A recent survey has revealed that hundreds of websites are attempting to block content scraping by AI company Anthropic, but are inadvertently blocking the wrong bots due to outdated directives. This phenomenon highlights the challenges faced by website owners in dealing with the constantly evolving AI web crawler ecosystem.
According to an anonymous operator of the web crawler tracking site Dark Visitors, many websites are currently blocking two bots that Anthropic no longer uses, "ANTHROPIC-AI" and "CLAUDE-WEB," while unknowingly allowing the company's actual new crawler, "CLAUDEBOT," to pass through. This situation arises primarily because website owners have copied and pasted outdated directives into their robots.txt files, while AI companies continuously introduce crawler bots with new names.

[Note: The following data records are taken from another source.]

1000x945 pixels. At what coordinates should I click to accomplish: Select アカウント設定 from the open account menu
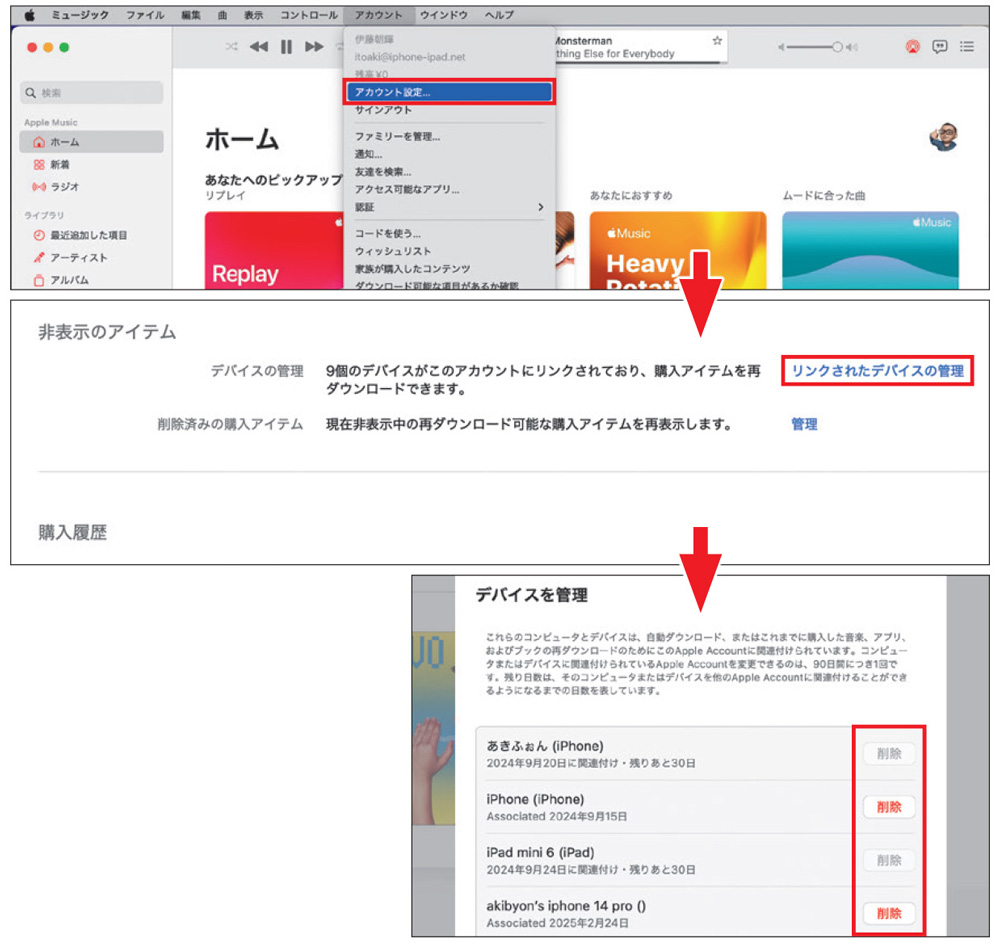(392, 92)
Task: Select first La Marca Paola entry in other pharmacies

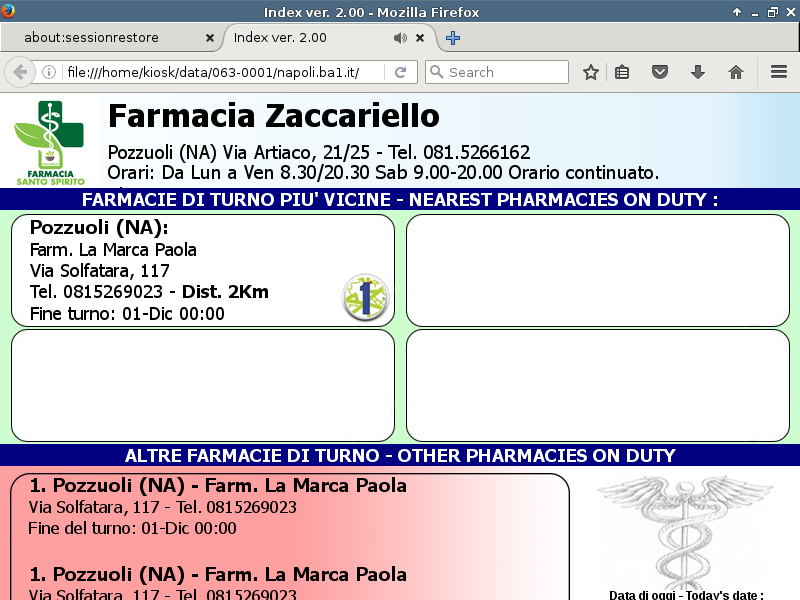Action: click(218, 486)
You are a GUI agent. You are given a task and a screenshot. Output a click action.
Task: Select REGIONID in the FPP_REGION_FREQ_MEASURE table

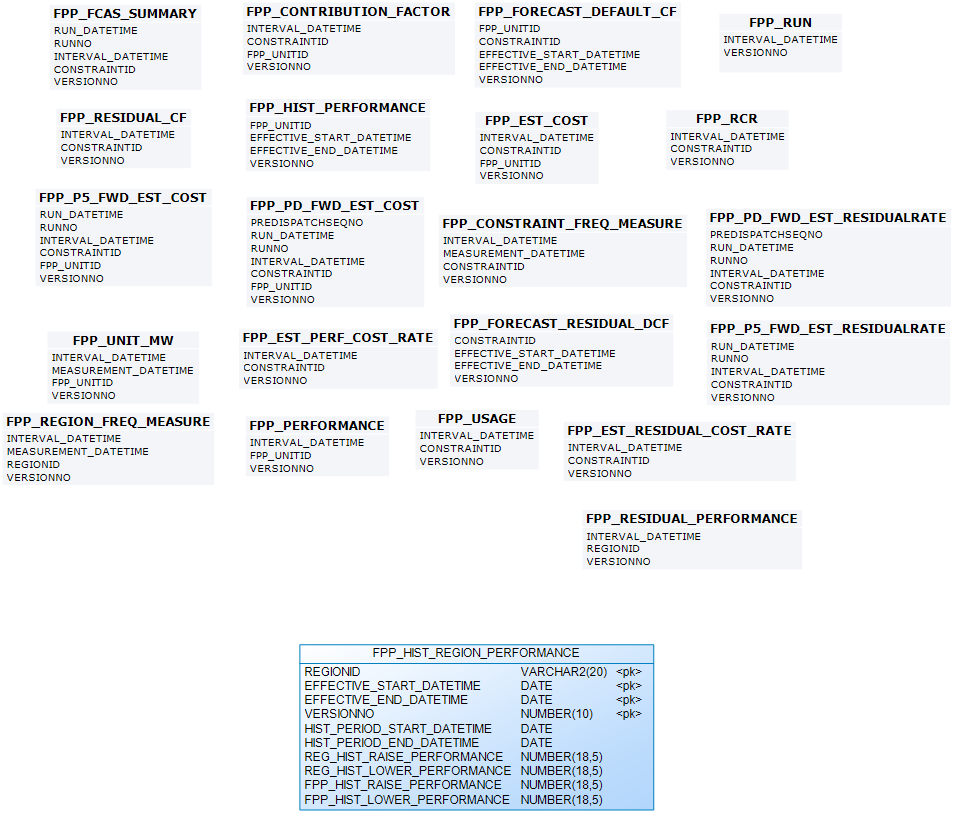(x=33, y=465)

Image source note: The image was generated by AI, provided by the image licensing service provider Midjourney
This chaotic situation is not limited to Anthropic. The operator of Dark Visitors points out that tech giants like Apple and Meta have recently added new proxies, making it nearly impossible for website owners to manually keep up with these changes. More concerning is that some AI companies have been found scraping websites they shouldn't, or outright ignoring the directives in robots.txt files.
This scenario leads to a series of issues. Some websites opt to block all crawlers entirely or allow only a few specific ones to access, which may affect search engine indexing, internet archiving, and academic research. Meanwhile, some websites are facing technical and economic pressures from the large-scale access of AI crawlers. For example, repair guide website iFixit reported that Anthropic's crawler accessed its site nearly a million times in a single day. Another service provider, Read the Docs, said a crawler accessed 10TB worth of files in a day, resulting in high bandwidth costs.
A study by the Data Provenance Initiative further reveals the widespread confusion faced by content creators and website owners when trying to prevent AI tools from training. The study points out that the responsibility of blocking AI scraping tools falls entirely on website owners, and the ever-increasing and frequently changing number of crawlers makes this task extremely difficult.
In the face of this complex situation, experts advise website administrators to actively block suspicious AI crawlers, even if it might inadvertently block some non-existent proxies. At the same time, there are predictions that more creators will move their content behind paywalls to prevent unrestricted scraping.